L’appalto e’ un contratto commutativo. L’entita’ oggettiva delle prestazioni delle Parti e’ sempre determinata o, comunque, determinabile sulla base di elementi certi.
Altra caratteristica dell’appalto e’ quella di essere di norma un contratto ad esecuzione prolungata. Questa peculiarita’ comporta che prima che l’esecuzione venga ultimata, possono presentarsi difficolta’ o sopraggiungere eventi che non erano stati previsti al momento genetico, tali da rendere potenzialmente piu’ onerosa la prestazione a carico dell’appaltatore.
La circostanza che sia connaturata all’appalto una certa alea economica, non deve farlo confondere con la categoria dei contratti aleatori che si caratterizzano perche’ nel momento della loro conclusione, e’ incerto se sara’ dovuta la prestazione di una delle Parti o, quantomeno, la sua entita’ oggettiva.

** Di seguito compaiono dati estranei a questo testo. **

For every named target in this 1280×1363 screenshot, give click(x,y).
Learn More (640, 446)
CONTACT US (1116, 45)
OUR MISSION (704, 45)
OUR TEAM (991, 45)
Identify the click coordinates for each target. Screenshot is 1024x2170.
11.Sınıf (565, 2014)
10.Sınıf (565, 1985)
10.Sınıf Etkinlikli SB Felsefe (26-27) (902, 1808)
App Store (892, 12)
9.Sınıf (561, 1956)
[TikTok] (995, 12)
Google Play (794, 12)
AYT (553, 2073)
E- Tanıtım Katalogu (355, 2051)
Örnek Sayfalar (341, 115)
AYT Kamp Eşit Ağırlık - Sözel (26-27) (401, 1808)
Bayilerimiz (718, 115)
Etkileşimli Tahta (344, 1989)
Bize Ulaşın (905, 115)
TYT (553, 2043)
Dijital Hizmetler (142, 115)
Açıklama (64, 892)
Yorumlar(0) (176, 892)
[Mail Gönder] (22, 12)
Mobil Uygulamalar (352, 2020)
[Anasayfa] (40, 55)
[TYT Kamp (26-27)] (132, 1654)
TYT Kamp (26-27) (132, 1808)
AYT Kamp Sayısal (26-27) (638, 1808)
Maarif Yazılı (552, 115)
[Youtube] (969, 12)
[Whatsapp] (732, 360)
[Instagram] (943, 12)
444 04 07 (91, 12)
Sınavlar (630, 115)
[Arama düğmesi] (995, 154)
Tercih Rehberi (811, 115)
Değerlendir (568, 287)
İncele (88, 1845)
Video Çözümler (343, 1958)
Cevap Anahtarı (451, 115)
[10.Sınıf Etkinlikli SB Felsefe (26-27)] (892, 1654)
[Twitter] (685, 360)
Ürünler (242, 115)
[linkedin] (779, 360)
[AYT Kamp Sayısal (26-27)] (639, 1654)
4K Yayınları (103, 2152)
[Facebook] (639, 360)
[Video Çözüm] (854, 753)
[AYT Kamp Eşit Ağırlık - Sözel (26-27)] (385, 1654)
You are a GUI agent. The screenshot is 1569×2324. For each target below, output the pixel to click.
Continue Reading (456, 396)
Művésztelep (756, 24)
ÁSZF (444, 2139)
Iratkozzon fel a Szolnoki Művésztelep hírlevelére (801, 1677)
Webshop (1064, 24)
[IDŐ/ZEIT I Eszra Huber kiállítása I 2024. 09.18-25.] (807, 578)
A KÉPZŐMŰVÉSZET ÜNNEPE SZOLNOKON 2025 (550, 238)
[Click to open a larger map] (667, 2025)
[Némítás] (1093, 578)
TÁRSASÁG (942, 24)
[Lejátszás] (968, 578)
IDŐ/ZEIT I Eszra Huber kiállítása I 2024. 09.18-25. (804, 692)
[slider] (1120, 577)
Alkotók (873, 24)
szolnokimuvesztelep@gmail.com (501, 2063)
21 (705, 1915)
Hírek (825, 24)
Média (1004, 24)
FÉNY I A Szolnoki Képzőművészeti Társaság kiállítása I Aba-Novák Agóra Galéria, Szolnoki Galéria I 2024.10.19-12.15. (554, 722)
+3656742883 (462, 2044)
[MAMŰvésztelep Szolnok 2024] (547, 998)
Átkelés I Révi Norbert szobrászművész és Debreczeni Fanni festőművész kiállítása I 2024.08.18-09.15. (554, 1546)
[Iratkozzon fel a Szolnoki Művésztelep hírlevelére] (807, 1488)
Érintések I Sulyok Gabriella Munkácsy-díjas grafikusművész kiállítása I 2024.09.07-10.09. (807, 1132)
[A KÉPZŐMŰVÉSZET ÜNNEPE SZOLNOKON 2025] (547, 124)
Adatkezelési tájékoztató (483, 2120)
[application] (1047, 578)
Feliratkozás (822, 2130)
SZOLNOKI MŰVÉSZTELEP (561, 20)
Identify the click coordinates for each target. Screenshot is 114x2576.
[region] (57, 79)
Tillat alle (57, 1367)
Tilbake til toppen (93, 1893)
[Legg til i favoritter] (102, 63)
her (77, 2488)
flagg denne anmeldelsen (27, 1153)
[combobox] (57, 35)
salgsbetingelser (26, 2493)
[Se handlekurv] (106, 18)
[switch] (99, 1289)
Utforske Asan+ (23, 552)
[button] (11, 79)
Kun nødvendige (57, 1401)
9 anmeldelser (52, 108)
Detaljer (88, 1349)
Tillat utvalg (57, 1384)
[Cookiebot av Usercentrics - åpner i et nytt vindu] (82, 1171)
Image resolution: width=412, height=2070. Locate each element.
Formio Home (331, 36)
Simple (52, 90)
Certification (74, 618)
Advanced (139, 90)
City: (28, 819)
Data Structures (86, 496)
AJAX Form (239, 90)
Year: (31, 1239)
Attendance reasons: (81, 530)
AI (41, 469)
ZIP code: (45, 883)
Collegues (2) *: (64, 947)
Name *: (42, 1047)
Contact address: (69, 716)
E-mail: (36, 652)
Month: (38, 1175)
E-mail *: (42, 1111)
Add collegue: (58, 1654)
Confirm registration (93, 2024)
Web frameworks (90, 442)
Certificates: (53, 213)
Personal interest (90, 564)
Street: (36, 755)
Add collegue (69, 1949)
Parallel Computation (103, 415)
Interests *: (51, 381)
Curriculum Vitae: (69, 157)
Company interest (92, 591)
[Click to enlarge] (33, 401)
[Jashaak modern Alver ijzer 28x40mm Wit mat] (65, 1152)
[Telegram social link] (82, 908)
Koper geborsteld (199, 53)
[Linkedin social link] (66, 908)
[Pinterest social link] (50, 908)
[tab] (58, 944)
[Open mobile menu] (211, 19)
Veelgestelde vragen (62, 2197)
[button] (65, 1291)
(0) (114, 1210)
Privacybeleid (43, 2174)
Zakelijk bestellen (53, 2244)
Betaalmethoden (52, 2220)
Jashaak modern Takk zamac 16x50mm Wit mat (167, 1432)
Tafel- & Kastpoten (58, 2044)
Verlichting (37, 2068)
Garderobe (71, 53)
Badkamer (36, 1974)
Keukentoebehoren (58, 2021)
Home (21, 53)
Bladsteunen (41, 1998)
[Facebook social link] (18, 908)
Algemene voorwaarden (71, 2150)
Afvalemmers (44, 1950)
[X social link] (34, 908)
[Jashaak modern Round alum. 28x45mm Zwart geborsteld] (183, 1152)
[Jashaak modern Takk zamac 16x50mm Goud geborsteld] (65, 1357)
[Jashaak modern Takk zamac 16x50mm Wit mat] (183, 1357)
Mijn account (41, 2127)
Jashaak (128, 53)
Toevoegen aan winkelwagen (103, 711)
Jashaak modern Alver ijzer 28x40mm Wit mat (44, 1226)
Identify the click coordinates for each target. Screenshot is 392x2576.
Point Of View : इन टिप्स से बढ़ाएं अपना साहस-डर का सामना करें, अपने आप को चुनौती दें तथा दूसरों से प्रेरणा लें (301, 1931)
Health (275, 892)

Entro certi limiti, infatti, il rischio di un maggior o minor costo della prestazione resta definitivamente a carico della Parte che l’abbia subito.
Tuttavia, superati determinati limiti che siano imprevedibili al momento genetico del rapporto, l’ordinamento interviene riequilibrando le prestazioni a carico dell’appaltatore, tramite l’istituto della “revisione prezzi”.
L’istituto della revisione prezzi presenta pero’ caratteristiche molto diverse a seconda che si tratti di un appalto pubblico o privato.
Nell’ambito degli appalti pubblici, occorre poi distInguere a secondo che si tratti di un appalto pubblico di forniture e servizi o di un appalto di lavori.
In questa prima parte del presente lavoro, premessa la regola posta dal codice civile a disciplina dell’appalto in generale, per ragioni di spazio, ci occuperemo unicamente della revisione prezzi negli appalti di servizi e forniture, rinviando al prossimo numero della Rivista l’approfondimento in materia di revisione prezzi nei lavori pubblici.
2 LA REGOLA CODICISTICA.
Secondo la regola generale posta dal codice civile (art. 1664, 1 comma) il diritto alla revisione del prezzo dell’appalto sorge qualora si verifichi una variazione del costo della mano d’opera o dei materiali, che abbia carattere di imprevedibilita’ e superi il decimo del prezzo complessivo convenuto.
In altre parole, come detto sopra, l’ordinamento pone a carico delle Parti un’alea economica che resti nei limiti anzidetti. Questo “rischio” non e’ tuttavia tale da modificare la natura dell’appalto che e’ -e resta- un contratto commutativo.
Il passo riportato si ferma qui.